As you know, the ACFE provides resources for individuals and organizations to help them in their fraud prevention and detection efforts during Fraud Week (and year-round). One of these resources is our bi-annual Report to the Nations on Occupational Fraud and Abuse. This study is based on a survey of Certified Fraud Examiners (CFEs) and is loaded with stats on fraud loss, detection methods, behavioral red flags and other invaluable information. During Fraud Week, we thought it would be fitting to have a candid discussion with the authors of the Report in our monthly podcast, Fraud Talk.
The Report is co-authored by John Warren, J.D., CFE, the ACFE’s Vice President and General Counsel, and Andi McNeal, CFE, CPA, Research Director for the ACFE. They sat down with me to record the podcast, and they shared so much insight about the making of the Report that we decided to split the interview into two podcasts.

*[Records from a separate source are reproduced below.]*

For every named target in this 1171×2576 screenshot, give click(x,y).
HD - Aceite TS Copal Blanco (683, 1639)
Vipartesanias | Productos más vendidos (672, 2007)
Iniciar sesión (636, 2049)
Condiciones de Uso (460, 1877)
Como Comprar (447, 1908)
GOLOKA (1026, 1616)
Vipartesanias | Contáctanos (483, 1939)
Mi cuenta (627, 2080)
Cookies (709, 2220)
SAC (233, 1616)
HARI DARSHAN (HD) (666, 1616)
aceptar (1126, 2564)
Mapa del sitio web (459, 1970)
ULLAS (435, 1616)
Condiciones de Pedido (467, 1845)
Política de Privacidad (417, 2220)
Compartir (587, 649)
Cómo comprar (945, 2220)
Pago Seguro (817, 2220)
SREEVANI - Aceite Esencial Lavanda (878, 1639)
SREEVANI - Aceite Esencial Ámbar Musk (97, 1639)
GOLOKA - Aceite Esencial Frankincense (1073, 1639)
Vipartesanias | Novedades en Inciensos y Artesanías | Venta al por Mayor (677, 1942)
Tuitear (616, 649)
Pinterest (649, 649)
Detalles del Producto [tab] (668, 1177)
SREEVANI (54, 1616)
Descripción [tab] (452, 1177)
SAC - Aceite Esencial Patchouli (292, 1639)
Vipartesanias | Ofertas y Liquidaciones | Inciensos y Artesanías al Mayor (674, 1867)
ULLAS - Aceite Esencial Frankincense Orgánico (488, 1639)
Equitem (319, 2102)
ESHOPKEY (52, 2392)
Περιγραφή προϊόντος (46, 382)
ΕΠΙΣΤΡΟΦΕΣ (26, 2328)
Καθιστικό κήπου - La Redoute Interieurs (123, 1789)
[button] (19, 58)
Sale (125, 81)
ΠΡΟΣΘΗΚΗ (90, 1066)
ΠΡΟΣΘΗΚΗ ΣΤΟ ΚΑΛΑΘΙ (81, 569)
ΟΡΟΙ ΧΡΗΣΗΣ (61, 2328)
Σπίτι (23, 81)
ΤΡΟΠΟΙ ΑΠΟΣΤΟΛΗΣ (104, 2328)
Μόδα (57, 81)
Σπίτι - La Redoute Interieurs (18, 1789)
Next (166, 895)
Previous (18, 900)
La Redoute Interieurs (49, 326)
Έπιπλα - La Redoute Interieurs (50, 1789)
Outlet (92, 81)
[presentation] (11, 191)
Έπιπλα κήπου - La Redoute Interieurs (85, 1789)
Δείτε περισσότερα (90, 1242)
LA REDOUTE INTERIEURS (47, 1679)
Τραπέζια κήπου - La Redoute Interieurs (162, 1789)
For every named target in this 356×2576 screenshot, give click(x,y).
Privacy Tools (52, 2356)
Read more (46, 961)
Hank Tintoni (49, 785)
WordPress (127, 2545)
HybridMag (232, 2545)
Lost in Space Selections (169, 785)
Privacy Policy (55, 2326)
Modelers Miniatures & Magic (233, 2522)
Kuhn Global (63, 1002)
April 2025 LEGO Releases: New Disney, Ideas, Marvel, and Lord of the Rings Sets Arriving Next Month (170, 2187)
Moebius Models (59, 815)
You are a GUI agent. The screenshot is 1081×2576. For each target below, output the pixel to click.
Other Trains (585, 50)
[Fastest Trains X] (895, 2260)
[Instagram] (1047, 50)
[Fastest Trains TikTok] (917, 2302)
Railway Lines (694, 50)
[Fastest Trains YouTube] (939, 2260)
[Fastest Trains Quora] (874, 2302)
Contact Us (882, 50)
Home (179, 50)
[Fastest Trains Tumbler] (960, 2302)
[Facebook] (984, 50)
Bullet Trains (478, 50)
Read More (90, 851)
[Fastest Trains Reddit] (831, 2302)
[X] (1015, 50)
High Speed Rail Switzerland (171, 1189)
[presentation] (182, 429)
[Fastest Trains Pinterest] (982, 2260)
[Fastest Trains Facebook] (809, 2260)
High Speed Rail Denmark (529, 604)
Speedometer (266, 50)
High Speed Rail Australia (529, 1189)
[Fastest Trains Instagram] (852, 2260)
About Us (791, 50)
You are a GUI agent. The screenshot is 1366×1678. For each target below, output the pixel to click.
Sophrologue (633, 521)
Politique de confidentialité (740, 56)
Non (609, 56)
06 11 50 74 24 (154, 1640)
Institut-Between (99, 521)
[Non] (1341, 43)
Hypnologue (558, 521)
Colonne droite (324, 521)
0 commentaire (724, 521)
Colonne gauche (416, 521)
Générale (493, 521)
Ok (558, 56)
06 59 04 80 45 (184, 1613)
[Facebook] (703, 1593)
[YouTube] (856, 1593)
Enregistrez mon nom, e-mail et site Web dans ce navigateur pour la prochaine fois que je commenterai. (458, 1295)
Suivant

In the interview, John and Andi discuss the history of the Report, how the research is compiled, what interests them the most from the data, and – perhaps most importantly – some of the key takeaways from the study, both for anti-fraud professionals and business leaders in general. It’s really interesting to hear how this engrossing and oft-cited Report takes shape. I hope you enjoy hearing about it from John and Andi as much as I did.
While doing a little research for the interview, I discovered that Fraud Week debuted in 2000. Back then, it was a national event that was observed at the ACFE’s Annual Fraud Conference & Exhibition. Six years later, the movement went international, and now we have topped another benchmark with more than 700 Official Supporters registered to participate. From the emails we have received from these supporters, many of them are hosting internal trainings and also spreading the word about Fraud Week through both traditional and social media. You can follow Fraud Week on Twitter, and if you are posting about it yourself, please use the hashtag #FraudWeek.
Something else we are doing for Fraud Week this year: we’ve distributed a short survey to CFEs asking them about the impact of fraud during the holidays. What we want to know is: 1) does fraud increase during the holiday shopping season? 2) if yes, why – is it increased financial pressure, a lack of controls, or for other reasons? 3) What types of fraud are we most likely to see during the holidays?
We’ve been asked these questions ourselves, and it became apparent there really isn’t a study out there that addresses these issues. The results have been coming in, and we look forward to sharing them with you this week.
An educated workforce is one of the keys to reducing fraud and abuse all over the world. That’s why it is so reassuring to see so many organizations taking ownership in a movement such as this – being proactive in spreading awareness about the impact of fraud, and its warning signs. The ACFE would like to extend our thanks to all of you who are participating in Fraud Week this year.